**Description of the task**
In the records, each line holding "Xavi" must be reported.
##### Records supplied #####
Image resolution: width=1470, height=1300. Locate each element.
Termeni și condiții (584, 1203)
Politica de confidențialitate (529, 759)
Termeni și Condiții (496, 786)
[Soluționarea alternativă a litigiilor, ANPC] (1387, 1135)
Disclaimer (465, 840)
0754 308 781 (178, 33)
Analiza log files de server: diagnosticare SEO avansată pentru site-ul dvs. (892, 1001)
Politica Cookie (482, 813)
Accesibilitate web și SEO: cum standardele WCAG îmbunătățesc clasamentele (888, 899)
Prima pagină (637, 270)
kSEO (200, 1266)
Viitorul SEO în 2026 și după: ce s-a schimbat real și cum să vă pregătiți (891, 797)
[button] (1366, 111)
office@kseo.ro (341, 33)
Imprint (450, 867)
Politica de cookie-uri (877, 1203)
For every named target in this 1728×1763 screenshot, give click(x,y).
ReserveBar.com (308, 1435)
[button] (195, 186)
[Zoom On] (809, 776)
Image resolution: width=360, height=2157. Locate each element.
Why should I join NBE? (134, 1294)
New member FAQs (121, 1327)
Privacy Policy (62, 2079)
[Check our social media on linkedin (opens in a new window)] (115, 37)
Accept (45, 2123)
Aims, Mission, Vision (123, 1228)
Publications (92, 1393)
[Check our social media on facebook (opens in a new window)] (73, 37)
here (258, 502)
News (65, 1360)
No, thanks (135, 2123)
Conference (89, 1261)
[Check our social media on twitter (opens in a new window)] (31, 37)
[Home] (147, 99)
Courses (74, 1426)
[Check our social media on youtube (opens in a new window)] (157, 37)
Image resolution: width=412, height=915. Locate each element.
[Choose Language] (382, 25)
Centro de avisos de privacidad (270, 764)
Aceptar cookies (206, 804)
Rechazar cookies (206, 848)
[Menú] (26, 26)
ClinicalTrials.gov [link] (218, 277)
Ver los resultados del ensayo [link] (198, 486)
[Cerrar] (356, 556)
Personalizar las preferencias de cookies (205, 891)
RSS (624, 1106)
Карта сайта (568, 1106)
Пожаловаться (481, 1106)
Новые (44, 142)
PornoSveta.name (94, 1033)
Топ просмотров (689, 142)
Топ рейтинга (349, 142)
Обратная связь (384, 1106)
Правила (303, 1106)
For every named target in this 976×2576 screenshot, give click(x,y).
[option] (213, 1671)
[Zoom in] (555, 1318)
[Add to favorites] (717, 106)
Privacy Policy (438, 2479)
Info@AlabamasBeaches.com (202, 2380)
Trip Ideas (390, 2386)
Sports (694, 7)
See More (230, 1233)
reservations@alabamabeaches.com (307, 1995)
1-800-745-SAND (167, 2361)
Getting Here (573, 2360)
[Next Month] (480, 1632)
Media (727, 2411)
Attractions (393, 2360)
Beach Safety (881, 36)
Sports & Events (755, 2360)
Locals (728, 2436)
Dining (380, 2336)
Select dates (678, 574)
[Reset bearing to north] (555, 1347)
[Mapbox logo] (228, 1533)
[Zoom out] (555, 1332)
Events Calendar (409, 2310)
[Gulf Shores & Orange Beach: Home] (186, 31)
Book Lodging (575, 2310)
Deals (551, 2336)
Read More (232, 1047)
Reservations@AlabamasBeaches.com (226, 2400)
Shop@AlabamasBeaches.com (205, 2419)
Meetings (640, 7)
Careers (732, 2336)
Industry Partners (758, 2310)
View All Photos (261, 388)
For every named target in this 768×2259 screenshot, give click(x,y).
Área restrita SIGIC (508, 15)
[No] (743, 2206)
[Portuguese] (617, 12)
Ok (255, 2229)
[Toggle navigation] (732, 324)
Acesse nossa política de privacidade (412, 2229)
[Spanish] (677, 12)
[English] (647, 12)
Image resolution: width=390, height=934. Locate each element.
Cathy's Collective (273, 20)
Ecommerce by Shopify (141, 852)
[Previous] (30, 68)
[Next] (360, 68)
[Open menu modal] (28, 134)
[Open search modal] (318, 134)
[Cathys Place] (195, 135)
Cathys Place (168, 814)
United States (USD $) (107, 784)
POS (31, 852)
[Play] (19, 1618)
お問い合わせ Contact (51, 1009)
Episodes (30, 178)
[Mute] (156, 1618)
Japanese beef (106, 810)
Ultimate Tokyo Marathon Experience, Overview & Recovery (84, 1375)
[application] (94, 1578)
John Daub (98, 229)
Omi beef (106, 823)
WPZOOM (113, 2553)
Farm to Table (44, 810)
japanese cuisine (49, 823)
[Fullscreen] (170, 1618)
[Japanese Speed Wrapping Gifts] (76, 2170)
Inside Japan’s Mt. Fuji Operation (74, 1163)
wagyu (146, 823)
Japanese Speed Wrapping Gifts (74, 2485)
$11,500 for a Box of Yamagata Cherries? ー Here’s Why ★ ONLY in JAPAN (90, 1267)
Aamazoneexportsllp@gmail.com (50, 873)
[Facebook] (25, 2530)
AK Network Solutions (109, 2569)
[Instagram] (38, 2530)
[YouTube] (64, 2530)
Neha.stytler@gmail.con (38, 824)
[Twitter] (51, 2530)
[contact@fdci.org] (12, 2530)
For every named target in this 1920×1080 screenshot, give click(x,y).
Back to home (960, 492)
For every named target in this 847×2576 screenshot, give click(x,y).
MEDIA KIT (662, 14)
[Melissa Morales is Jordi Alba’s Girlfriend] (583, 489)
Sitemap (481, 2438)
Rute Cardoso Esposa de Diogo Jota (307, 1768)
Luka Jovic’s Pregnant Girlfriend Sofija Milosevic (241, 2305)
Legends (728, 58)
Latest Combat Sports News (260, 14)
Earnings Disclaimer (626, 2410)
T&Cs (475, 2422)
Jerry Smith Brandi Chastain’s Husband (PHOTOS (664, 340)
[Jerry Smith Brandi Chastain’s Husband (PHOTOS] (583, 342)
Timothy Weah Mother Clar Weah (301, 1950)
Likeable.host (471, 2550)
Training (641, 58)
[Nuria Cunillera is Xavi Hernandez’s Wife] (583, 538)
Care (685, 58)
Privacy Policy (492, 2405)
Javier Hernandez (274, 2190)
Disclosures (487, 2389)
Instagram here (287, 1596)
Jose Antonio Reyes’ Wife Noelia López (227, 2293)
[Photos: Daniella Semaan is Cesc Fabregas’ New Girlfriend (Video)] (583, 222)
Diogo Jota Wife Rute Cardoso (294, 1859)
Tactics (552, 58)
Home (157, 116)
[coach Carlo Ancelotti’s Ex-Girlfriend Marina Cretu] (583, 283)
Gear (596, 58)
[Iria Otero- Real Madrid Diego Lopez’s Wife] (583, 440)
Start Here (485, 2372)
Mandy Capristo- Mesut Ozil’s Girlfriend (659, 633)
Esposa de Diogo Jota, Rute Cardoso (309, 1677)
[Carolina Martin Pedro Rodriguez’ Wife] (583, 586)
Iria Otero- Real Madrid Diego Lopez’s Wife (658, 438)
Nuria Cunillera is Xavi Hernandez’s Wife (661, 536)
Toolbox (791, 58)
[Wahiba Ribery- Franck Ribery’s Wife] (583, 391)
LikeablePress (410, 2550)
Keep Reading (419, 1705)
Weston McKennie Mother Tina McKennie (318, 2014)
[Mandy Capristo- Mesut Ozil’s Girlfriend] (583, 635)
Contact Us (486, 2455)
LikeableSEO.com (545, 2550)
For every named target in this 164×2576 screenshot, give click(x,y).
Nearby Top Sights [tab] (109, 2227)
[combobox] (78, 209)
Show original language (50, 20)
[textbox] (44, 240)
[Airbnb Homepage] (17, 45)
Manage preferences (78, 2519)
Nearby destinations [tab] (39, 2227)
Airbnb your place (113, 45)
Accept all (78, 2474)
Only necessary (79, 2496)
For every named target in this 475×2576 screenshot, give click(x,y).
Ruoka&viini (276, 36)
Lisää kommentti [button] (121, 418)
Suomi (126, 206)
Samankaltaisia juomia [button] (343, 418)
#####
**Result below**
[Nuria Cunillera is Xavi Hernandez’s Wife] (583, 538)
Nuria Cunillera is Xavi Hernandez’s Wife (661, 536)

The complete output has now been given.